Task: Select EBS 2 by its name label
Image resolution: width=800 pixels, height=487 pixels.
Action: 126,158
---
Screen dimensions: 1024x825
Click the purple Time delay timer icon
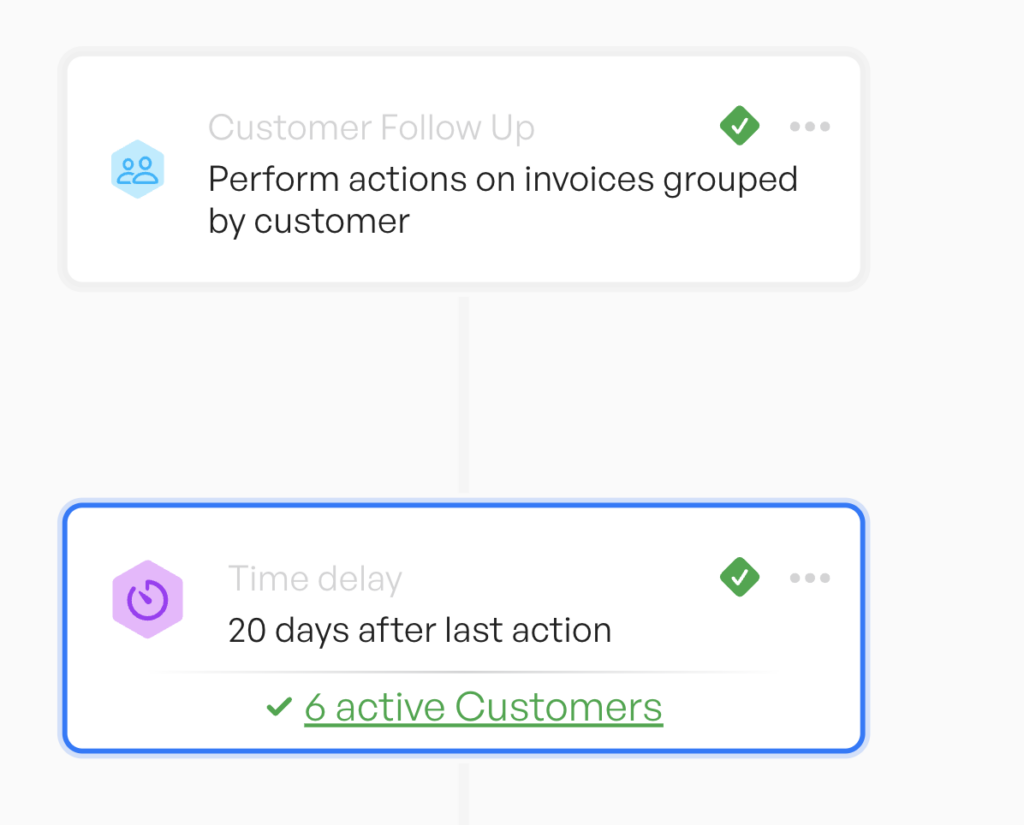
--
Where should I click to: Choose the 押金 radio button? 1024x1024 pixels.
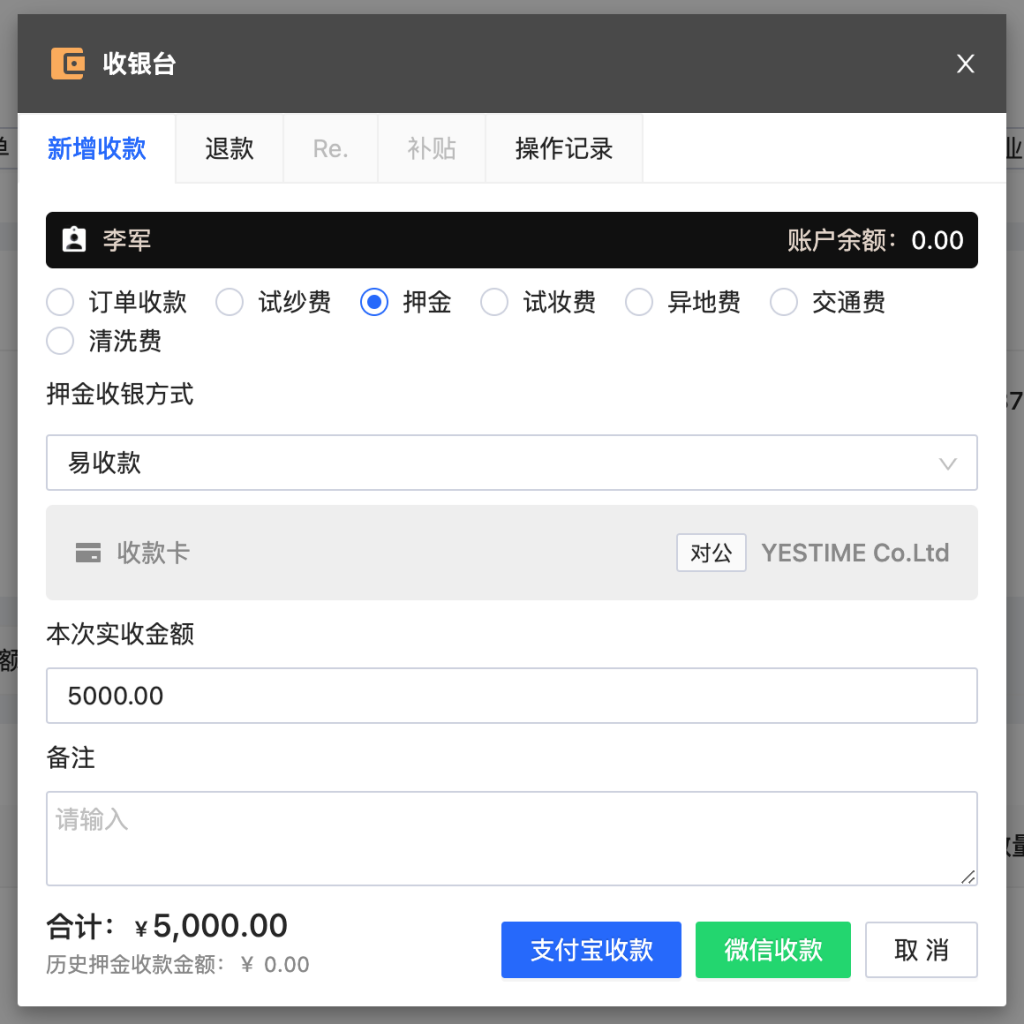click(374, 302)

→ EXERCISE
Go to the line in the material above that contains "Screen dimensions: 1024x825" and copy exactly from there through the line that contains "Click the purple Time delay timer icon", stopping after it.

→ RESULT OF THE TASK
Screen dimensions: 1024x825
Click the purple Time delay timer icon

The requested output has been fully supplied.